What happens to a dream deferred?
Does it dry up
like a raisin in the sun?
Or fester like a sore--
And then run?
Does it stink like rotten meat?
Or crust and sugar over--
like a syrupy sweet?
Maybe it just sags
like a heavy load.
Or does it explode?
-- Langston Hughes
I have been following the news of the rioting in small-town Michigan.
BENTON HARBOR, Michigan (CNN) -- Heavy rains and a nighttime curfew helped bring calm Wednesday evening to this Michigan town, rocked by two nights of violence set off by the death of a black motorcyclist fleeing white officers in a high-speed chase.
As many as 300 officers from the Michigan State Police and surrounding jurisdictions had moved onto the streets of the economically depressed small town Wednesday, looking to restore calm. The city is under a state of emergency and a 10 p.m.-to-5 a.m. curfew for children under the age of 16. Adults going to and from work are not affected by the curfew.
Ten people have been injured and five houses burned down.
The scenario is almost a rote one. Black motorist gets into altercation with police. Fights or flees. Ends up dead. (In this case, as the result of a crashing into a building, not police fire.) I feel like I already wrote about this episode, except for a few details, when I covered Kendra James' killing a few weeks ago.
Rioting has always seemed pointless to me because it is so obviously not a remedy. The blighted buildings remain afterward, but nothing else has changed. When I drive through neighborhoods in city's like D.C., where the damage from the riots of the 1960s can still be seen, that message is reinforced.
However, recent events lead me to sympathize with the frustration and anger the mainly minority residents of that community feel.
Many of the city's residents believe they are unfairly targeted by police from the more prosperous white communities that surround them, said Charlie Ammeson, a local attorney.
"The real underlying cause, in my opinion, is that we have a segregated community up here," Ammeson said. "The fear, the distrust that develops just gets blown out of proportion."
About 12,000 people live in Benton Harbor, a predominantly black city on the eastern shore of Lake Michigan. Though it was once home to foundries, boat yards and appliance factories, many of its jobs have evaporated and unemployment now runs above 25 percent, according to state records.
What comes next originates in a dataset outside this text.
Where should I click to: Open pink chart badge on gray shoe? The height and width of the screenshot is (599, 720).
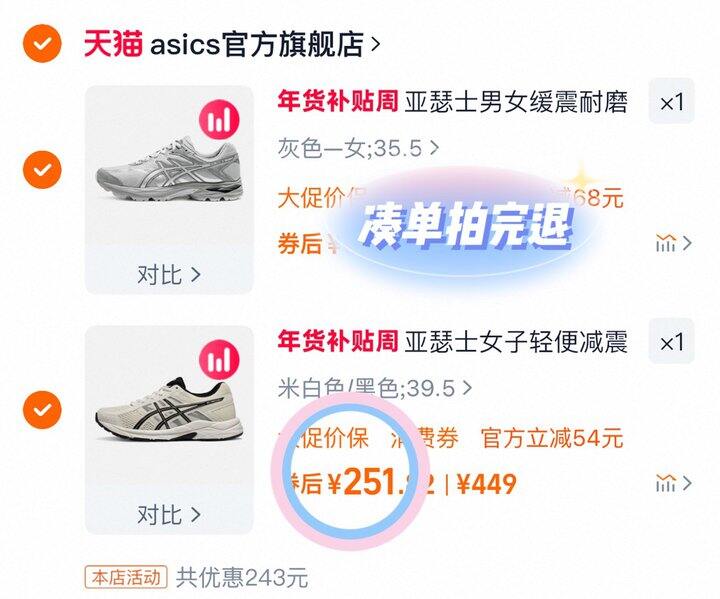click(219, 119)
I can't imagine a predominantly white area being allowed to have an unemployment rate that high without extraordinary steps being taken to remedy it. Yet, because second or third-rate treatment is invariably seen as good enough for African-Americans, the situation has been allowed to deteriorate to a point of near hopelessness.
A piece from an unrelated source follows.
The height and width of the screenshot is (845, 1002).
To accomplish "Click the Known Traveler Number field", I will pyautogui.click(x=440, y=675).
If this story had occurred a week ago, I might have had something more optimistic to say in regard to it and race relations in general. Something along the lines of the residents should have organized a committee and tried to talk to the police departments in those allegedly hostile border towns. That they should have sought state and federal aid for the unemployment problem, perhaps forming coalitions with surrounding white towns. Or, maybe that it is time for Benton Harbor and one or more of its neighbors to consolidate to reduce the duplication of services segregation causes, thereby saving money.
But, that was then and this is now. After having had my own humanity thoroughly trampled on recently, I am not comfortable advising other people in the same situation. After all, I've seen the same kinds of potential remedies I would suggest ignored by the same kind of people the residents of Benton Harbor would be appealing to. They seem to prefer to alienate people of color. Perhaps each of us must choose his or her own way of living with dreams deferred.